Giuseppe Gallitto, Robert Englert, Balint Kincses, Raviteja Kotikalapudi, Jialin Li, Kevin Hoffschlag, Ulrike Bingel, Tamas Spisak

Purpose of this Repository

This repository provides the reproducible analysis code for our manuscript and a copy of its preprint version.

Content Description:

The adaptivesplit package in this repository includes additional code to support the analyses presented in our manuscript.

Modifications are located in the "adaptivesplit/sklearn_interface/split.py" file, starting at line 265.

This version of the package is designed to reproduce the analyses shown in the manuscript. For general use, please refer to the maintained version of the package available at this repository.

Analysis Scripts and Outputs:

To reproduce the analyses, refer to the code in the "scripts" folder. Each dataset has a dedicated analysis script (e.g., "analysis_abide.py", "analysis_hcp.py", etc.).

Due to the size and licensing restrictions of some datasets, this repository only includes data for the preprocessed IXI dataset (under the CC BY-SA 3.0 license). This data is available in the "data_in" folder. You can also find our repository containing the same preprocessed IXI data here. Information and data for the original IXI dataset can be found following this link.

Running an analysis script will generate plots with the learning curve and power curve for each permutation of the data (100 total permutations) at each "sample size budget" (depending on the dataset). The plots also show the optimal splitting point (training / external validation) found by the adaptivesplit algorithm.

A CSV file (results.csv) containing the results for each permutation will also be created. All output generated by the analysis scripts is saved in the "./tests" folder.

Access to the Results for Each Dataset:

You can access the output data generated by all the analysis scripts (for all datasets) in the "./data_out" folder.

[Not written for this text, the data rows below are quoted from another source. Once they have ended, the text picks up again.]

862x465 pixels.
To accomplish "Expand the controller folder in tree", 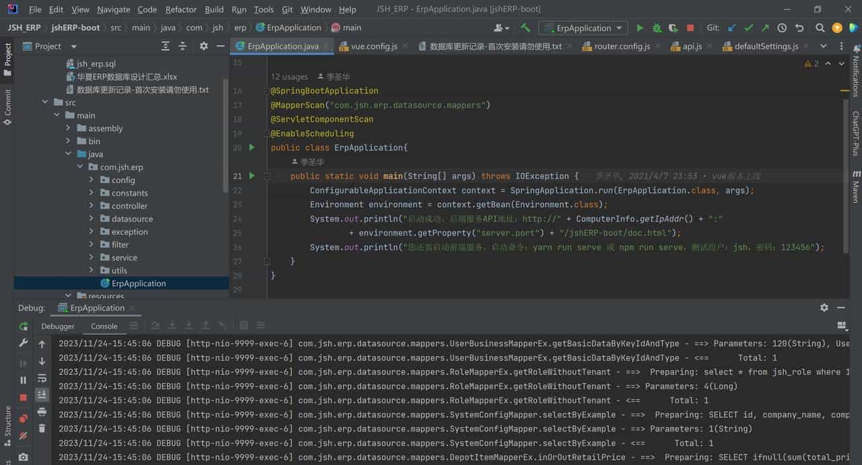I will [91, 206].
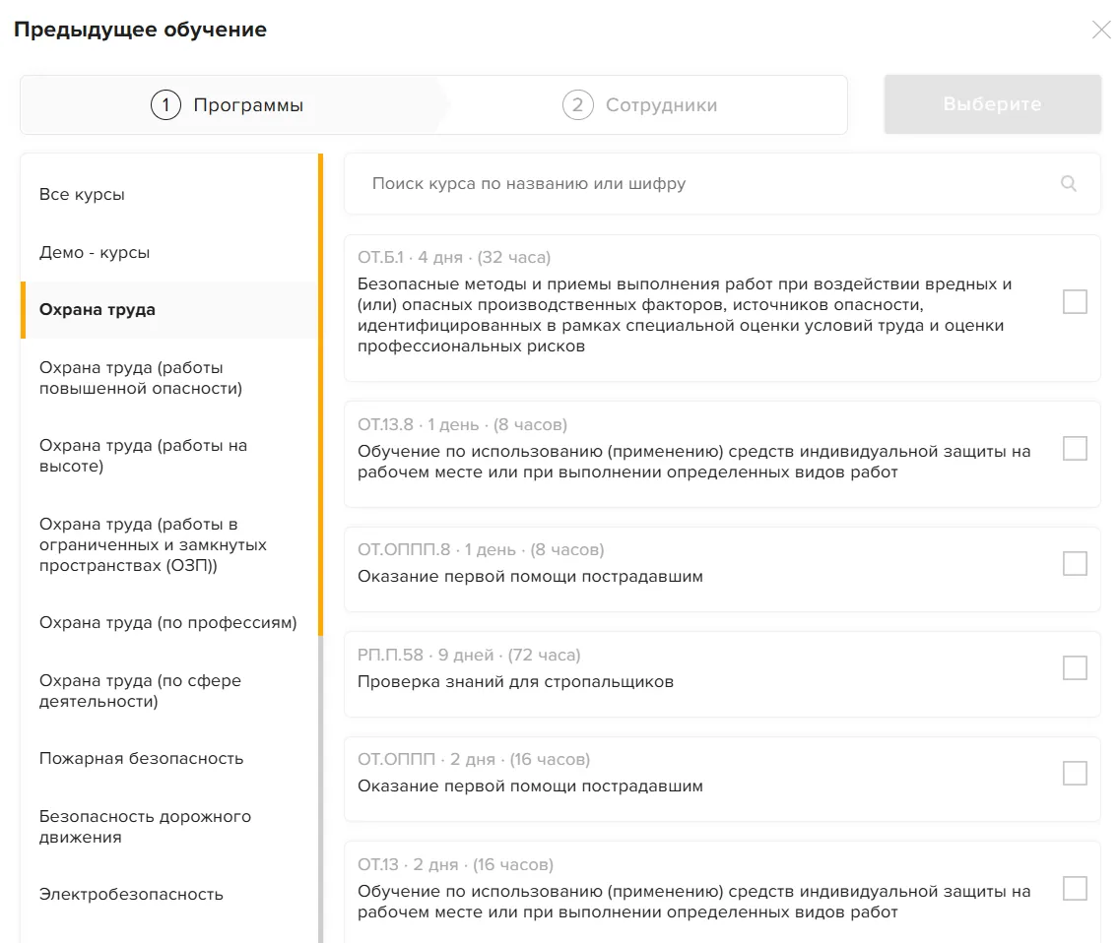Check the ОТ.Б.1 course checkbox
This screenshot has width=1118, height=943.
tap(1075, 301)
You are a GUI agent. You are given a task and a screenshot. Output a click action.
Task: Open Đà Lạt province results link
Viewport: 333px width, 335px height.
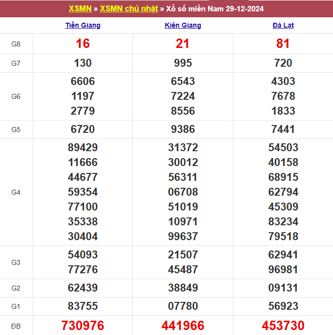(x=283, y=25)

Each "results.csv" file created in the respective dataset directory is used as input for the "./notebooks/results.ipynb" Python notebook. This notebook demonstrates the procedure to generate the plots with the main results, shown in Figure 3 of the manuscript and the plots for the discovery phase, additional splits and the demonstration of the stopping rule's performance mode that can be found in the supplementary materials.